Dan Fabian spent the summer drawing, and drawing, and drawing. Apama Mackey’s containerized art gallery on the 11th St. art corridor is crowded with 37 witty pages that balance obtuse humor, pointed commentary, and precise, admirable pen-and-ink work.
In Mod Hermit Crab, Fabian pens a crisp illustration of the unlikely marriage between a crustacean and Houston’s Contemporary Art Museum. There’s content here: as a non-collecting institution, the CAMH is a disposable shell, temporarily housing (and confining or protecting) the artist/lobster within. In Fabian’s view, it’s a poor fit, but it vividly recalls the often-startling contrast between the ultra-constrained exterior and the often-prickly contents. It’s a steal at $200 and should be the CAMH’s new logo.

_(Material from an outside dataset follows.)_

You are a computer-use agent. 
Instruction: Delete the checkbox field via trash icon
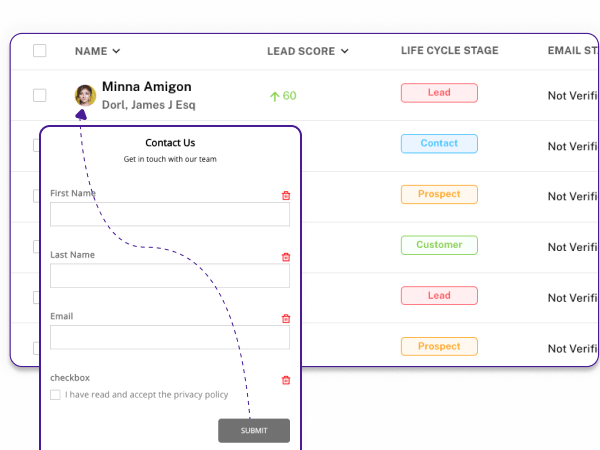pos(286,380)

The Eighties is an example of Fabian at his most deadpan. A thicket if intersecting parallel lines that might be doodled on the margins of a telephone book is enlarged and refined into a curiously pathetic constructivist drawing. As a matter of fact, I think I remember it from Paul Klee’s Pedagogical Sketchbook. Fabian shares with Klee an introspective, playful surrealism. The eighties has been torn in half and discarded. Two fragments of that desperately self-conscious decade lie side by side like specimens on a microscope slide, their aimless pizzazz laid bare.

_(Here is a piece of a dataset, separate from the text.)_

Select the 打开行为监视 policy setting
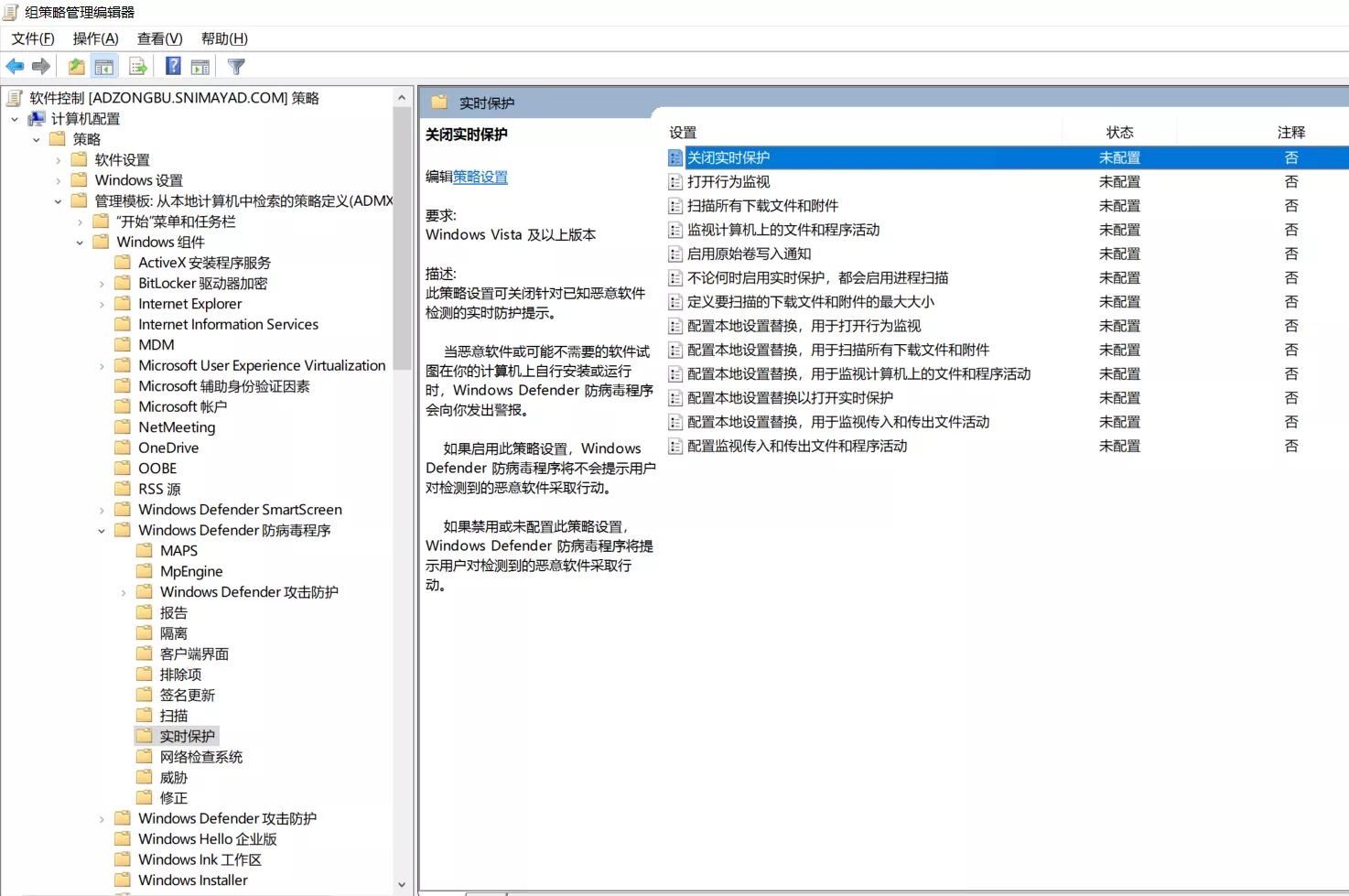 tap(728, 182)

Fabian’s no-nonsense pen and ink style gets the job done and occasionally rises to sublime subtlety, such as the worried, knowing backward glance of Ghost Elephant‘s single solid eye, or the ragged, piratical wildness of the palm leaves in Jolly Roger: Olmec Head with Crossed Palms.

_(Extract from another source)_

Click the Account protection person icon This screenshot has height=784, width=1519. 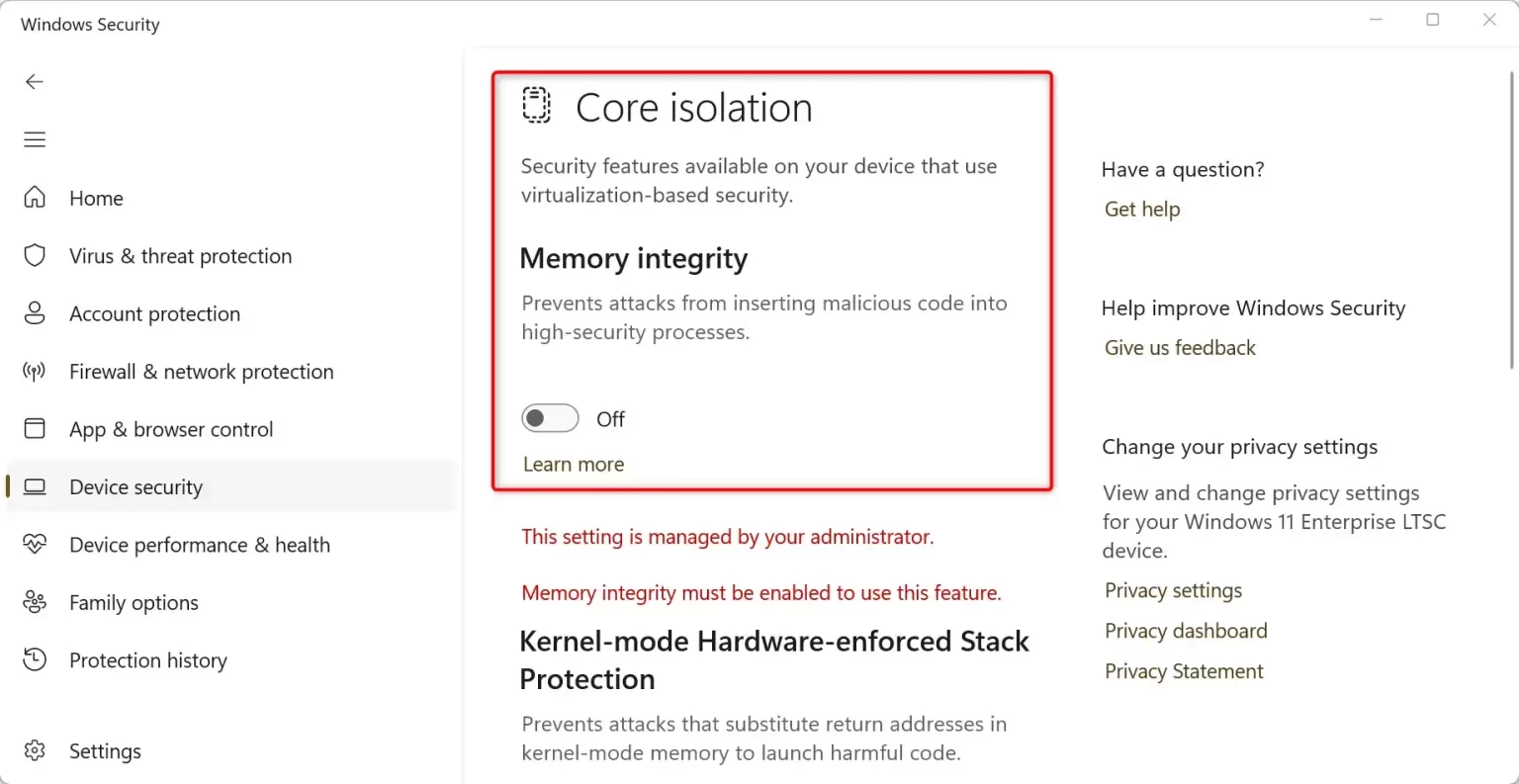pyautogui.click(x=35, y=313)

Fabian’s show is like the reptile house at the Houston zoo: each mostly empty sheet of paper contains an odd proposition: what if this- or this? With titles like punch lines, you circle the gallery matching captions to drawings with an occasional chuckle as if reading a Far Side anthology but Fabian’s natural modesty and gift for dry humor threatens to undersell his best work. Thinned out and untitled, the show would be less funny, but more thought provoking. Too-literal drawings like Right to Bear Arms and weaker drawings like Personal Cave With Personal Computer could be pared away, leaving a baker’s dozen of real zingers by one of the most consistently interesting artists in Houston.
6 comments
Dear Bill,
Please educate others of us about the appeal and virtues of “pathetic” art. I (seriously) do not get the attraction and would like to be enlightened.
test
again
A serious question deserved a serious answer. for me, I suppose the attraction of pathetic art is pathos. I appreciate it when artists admit their frailties, their insecurities and their imperfections, because they seem more like me. Admittedly, like anything else, you can go to far, wallowing in fake self-abasement, but I guess I prefer that to bombast.
Thanks!
See Immanuel Kant’s Critique of Judgment.